Yes, you are right & I agree with your views. Couple of years back I had a chance to see Gurudwara at Kuantan, Malaysia. No doubts is beautiful & i was there for 30 min. but cudn't see a single sewadar inside. Infact there was not a single human in Gurudwara Sahib .... 

Regarding prachar, actually we are lacking in our prachars & obviously coz our leaders are busy heating their chairs. Though it's the responsibility of each Sikh to educate his bro & sis about our treasure "Sikhism" but that alone wudn't do the purpose. We need modernize prachar through trained pracharak who are strictly speaking on Gurbani & just "GURBANI".

Also, I agree that SGPC being the highest authority managing affairs has failed miserably to upgrade the museum. 1000s foreigners visit Golden Temple & they remain unknow to our customs, our history etc... forget foreigners even our youth remain unknown...

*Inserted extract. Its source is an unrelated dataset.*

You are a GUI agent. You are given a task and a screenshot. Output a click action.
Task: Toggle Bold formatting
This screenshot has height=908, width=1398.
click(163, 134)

Anyways, may Waheguru give some brain to the top posts to work for what they are seated by Waheguru..

Waheguru Ji Ka Khalsa
Waheguru Ji Ki Fateh ..


----------



## Gyani Jarnail Singh (Jul 19, 2012)

In the early days when i was younger and as a journalist i had a chance to go on a country wide tour of Malaysin Gurdwars accompanying a Akali minister from Punjab..early 1970's..many Gurdwaras we visited were EMPTY of any snagat or even Sevadaars..just buildings..obviously someone would just parkash the sggs and then disappear until night to coem and do sukhassan....at the Gurdwara GOPENG, when we arrived..there was  a PACK OF DOGS surrounding a ***** in heat seated or sleeping in the darbaar Hall with the SGGS paraksh !! ( Like what they say happened in hemkunt Gurdawra where a Group of Bears came to hibernate and give birth etc inside the darbaar sahib !!) Being young and very inexperienced..i wrote about this..as "Gurdwara vich KUTTIAN DA RAAJ "..and this rasied a storm...i was being very rude..insensitive..how could the Raaj karega Khalsa be turned int Kuttian da Raaj blah blah...but no body could deny that dogs lounging inside a Gurdawra in the presence of sggs is a DISGRACE..shoot the messenger they said..i had a good laugh at these arguments...There was one Gurdwara whcih ahd a Malay sevadaar...on being questioned about how he could serve as sevadaar..he replied..OH its EASY....BUKA BUKU TUTUP BUKU ( OPEN BOOK CLOSE BOOK ) menaing every morning i just Open Book and evening I close Book (parkash sukhsassan of sggs ) Thats all..very simple work.  In another Gurdawra the SGGS were left for so long the termites ate them...long story....at one time we had 160 Gurdawras...now most of them are vacant of sangat...freehold properties of the kaum being used as free living grounds by some people..some rented out etc etc...


----------